── Records provided ──

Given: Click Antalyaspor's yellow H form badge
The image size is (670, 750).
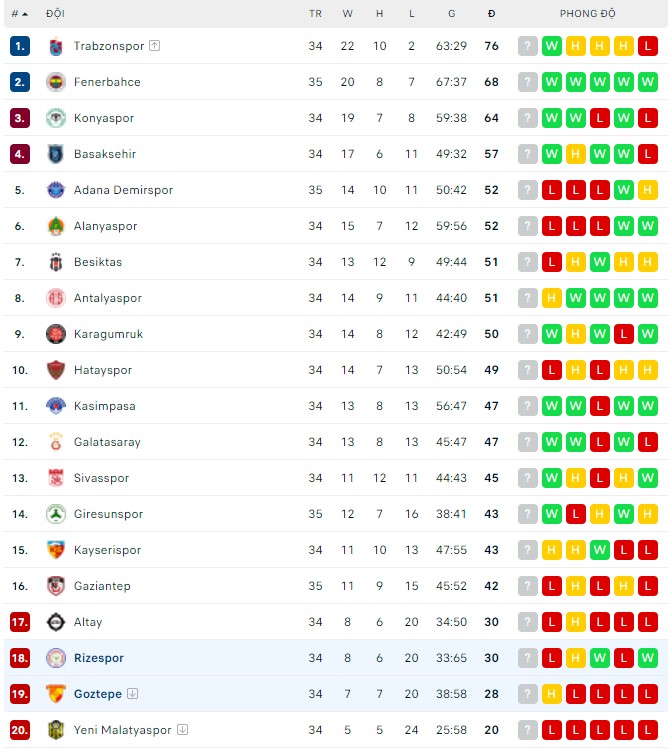Looking at the screenshot, I should (552, 298).
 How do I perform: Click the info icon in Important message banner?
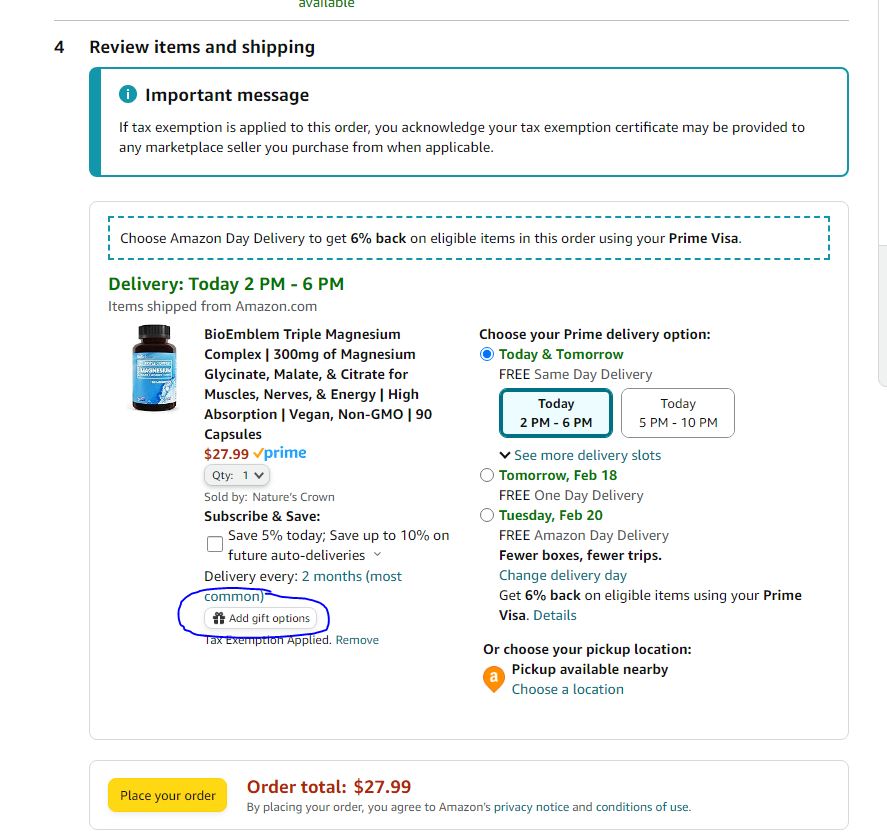coord(127,94)
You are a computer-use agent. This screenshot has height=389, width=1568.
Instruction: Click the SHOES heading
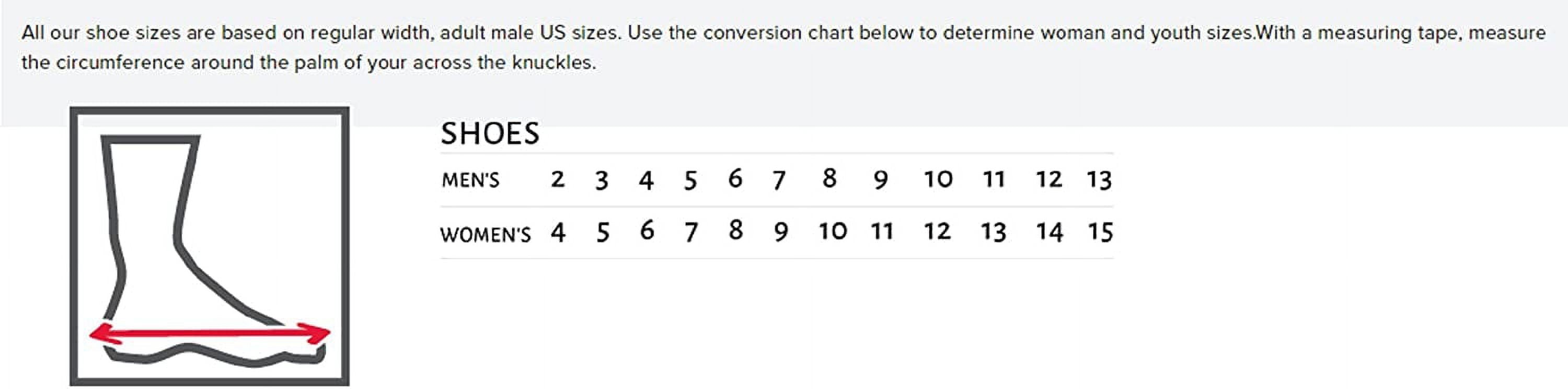pyautogui.click(x=490, y=134)
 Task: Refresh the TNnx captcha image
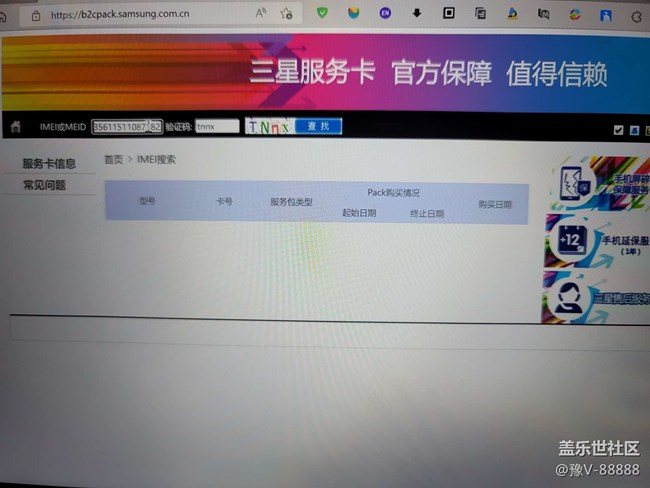[x=268, y=127]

───

- What to produce -
Transcribe only the lines from the line holding "How do I perform: Click" to the final line of the listing above. Keep them exact, include both ends, and skip the pictures.

- Result for this exercise -
 How do I perform: Click the info icon in Important message banner?
coord(127,94)
You are a computer-use agent. This screenshot has height=389, width=1568.
Instruction: Click the SHOES heading
pyautogui.click(x=490, y=134)
 Task: Refresh the TNnx captcha image
[x=268, y=127]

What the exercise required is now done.